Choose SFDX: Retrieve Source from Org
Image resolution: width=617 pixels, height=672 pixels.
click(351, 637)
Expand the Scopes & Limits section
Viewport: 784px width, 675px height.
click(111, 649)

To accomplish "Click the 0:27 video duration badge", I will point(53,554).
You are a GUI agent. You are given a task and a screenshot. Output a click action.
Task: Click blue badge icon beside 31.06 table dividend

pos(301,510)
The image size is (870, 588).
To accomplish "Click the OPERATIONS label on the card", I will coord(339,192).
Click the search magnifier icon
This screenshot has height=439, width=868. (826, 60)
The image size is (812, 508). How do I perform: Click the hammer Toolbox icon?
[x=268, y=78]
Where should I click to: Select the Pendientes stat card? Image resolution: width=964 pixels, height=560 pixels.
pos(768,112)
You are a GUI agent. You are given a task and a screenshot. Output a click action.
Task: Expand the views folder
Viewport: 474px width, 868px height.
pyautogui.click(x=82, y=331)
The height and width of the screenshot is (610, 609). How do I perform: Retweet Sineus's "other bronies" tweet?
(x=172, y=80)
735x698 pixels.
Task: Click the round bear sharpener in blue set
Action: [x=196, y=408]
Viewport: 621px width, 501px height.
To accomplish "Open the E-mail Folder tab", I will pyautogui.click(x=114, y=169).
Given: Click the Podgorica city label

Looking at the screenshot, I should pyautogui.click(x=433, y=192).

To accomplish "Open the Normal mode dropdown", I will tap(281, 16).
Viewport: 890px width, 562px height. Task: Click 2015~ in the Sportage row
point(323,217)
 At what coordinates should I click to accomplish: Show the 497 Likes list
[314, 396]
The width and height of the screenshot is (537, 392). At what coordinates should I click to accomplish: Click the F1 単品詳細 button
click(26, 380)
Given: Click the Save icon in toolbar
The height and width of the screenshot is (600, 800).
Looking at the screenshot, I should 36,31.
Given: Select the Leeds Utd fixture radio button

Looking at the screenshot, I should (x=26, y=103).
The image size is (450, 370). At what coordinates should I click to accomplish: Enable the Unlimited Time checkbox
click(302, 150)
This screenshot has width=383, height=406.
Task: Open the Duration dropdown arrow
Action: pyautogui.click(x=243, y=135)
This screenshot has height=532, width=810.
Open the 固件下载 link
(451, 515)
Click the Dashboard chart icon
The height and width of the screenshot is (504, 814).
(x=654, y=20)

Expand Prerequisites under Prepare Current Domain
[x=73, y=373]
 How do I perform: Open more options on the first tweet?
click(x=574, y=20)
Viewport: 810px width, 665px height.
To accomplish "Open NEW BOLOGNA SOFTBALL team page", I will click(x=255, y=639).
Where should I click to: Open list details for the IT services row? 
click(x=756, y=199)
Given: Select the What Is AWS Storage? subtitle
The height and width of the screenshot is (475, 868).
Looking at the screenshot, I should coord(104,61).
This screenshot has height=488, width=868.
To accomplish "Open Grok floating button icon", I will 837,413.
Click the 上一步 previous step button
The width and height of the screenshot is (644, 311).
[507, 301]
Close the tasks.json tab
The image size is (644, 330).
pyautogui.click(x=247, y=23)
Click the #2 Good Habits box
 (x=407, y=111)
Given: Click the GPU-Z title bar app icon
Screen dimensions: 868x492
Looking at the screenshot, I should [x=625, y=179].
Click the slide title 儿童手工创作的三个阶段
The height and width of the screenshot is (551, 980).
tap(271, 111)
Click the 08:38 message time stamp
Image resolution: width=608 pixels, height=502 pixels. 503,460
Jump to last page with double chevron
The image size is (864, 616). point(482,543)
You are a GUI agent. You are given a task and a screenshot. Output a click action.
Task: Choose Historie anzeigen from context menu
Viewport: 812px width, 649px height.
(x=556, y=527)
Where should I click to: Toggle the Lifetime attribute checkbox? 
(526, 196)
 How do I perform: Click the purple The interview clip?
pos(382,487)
-*-*-
WHAT TO DO = Copy every line of the data above in which the string "Choose" appears.

RESULT OF THE TASK =
Choose SFDX: Retrieve Source from Org
Task: Choose Historie anzeigen from context menu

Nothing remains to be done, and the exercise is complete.